● DATASET RECORDS:
━━━━━━

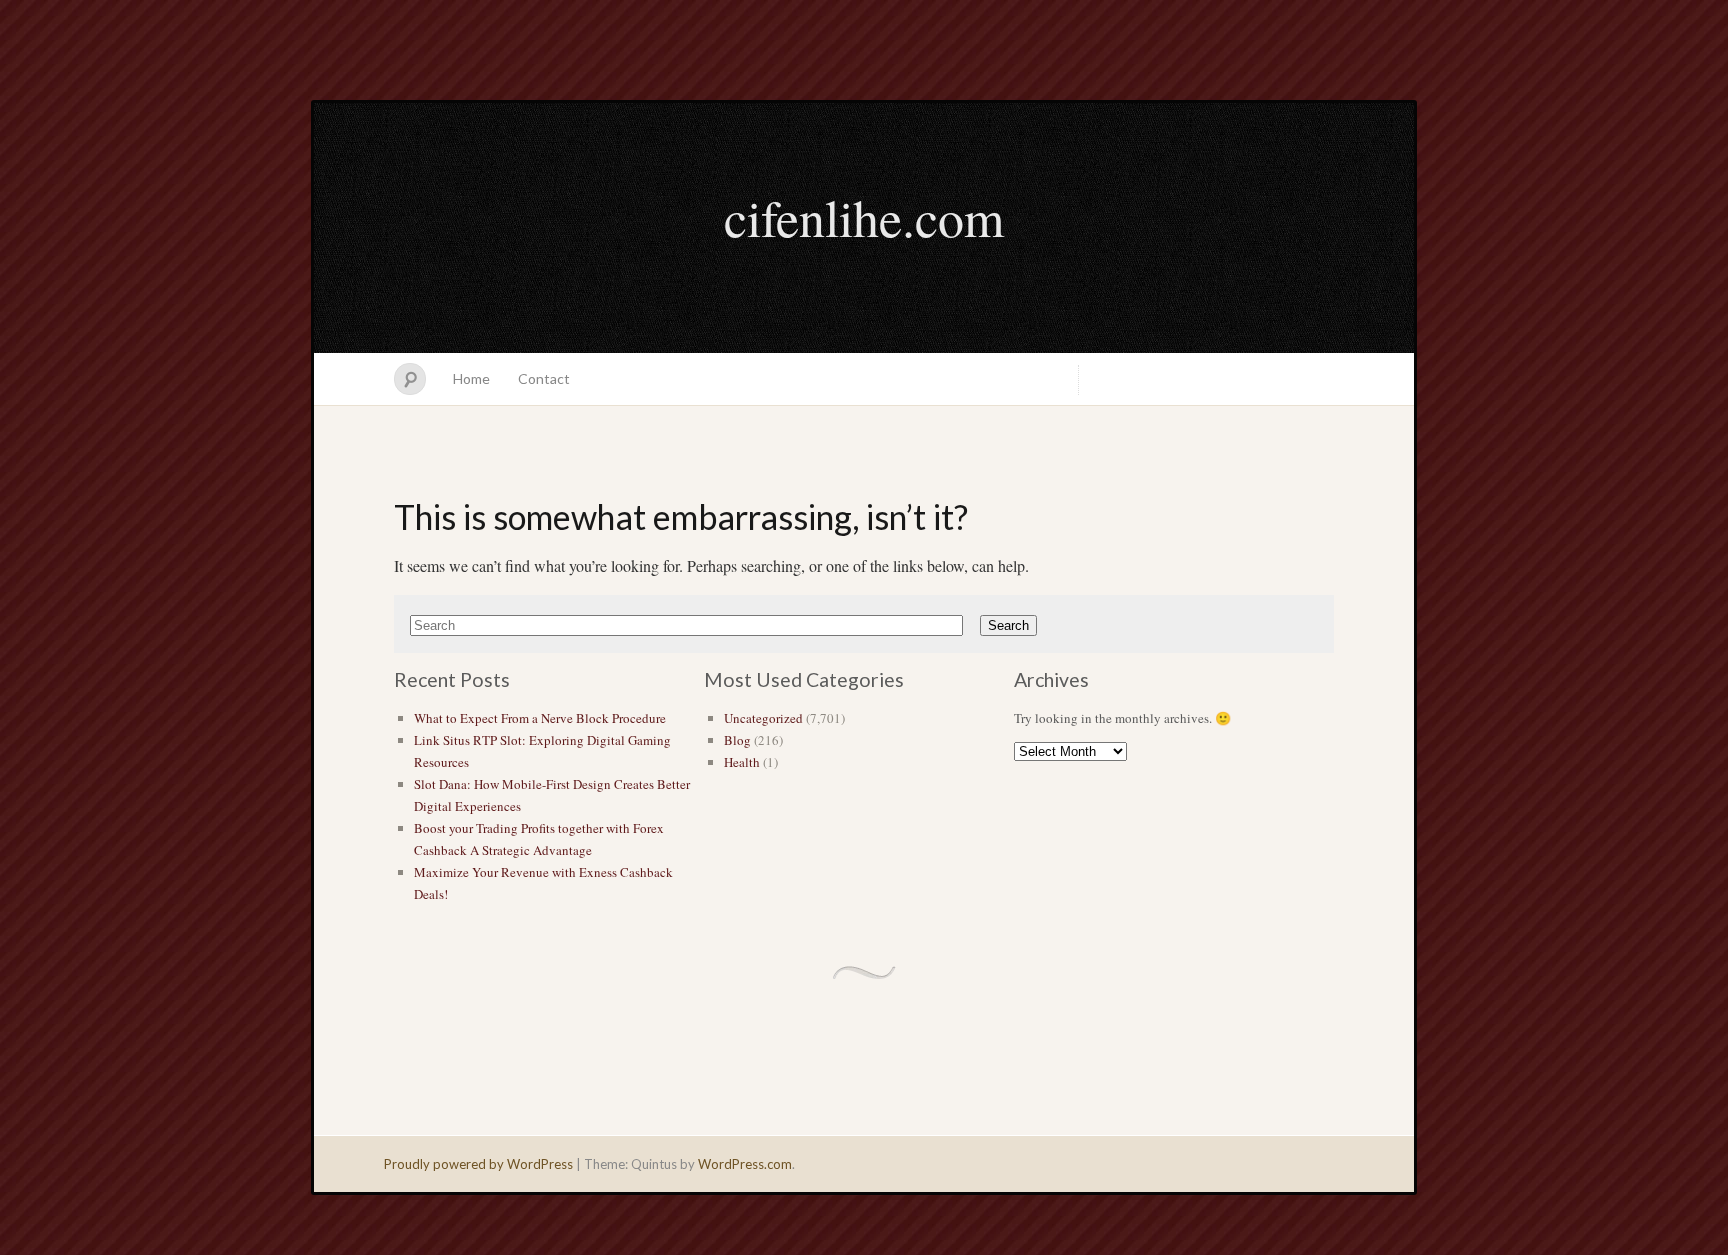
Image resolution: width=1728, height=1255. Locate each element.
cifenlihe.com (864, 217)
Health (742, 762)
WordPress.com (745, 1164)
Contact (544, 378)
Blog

━━━━━━

● REQUIRED ACTION: Please output all the data exactly as given, with the pictures omitted.

● WRITTEN SOLUTION:
Image resolution: width=1728, height=1255. Locate each element.
cifenlihe.com (864, 217)
Health (742, 762)
WordPress.com (745, 1164)
Contact (544, 378)
Blog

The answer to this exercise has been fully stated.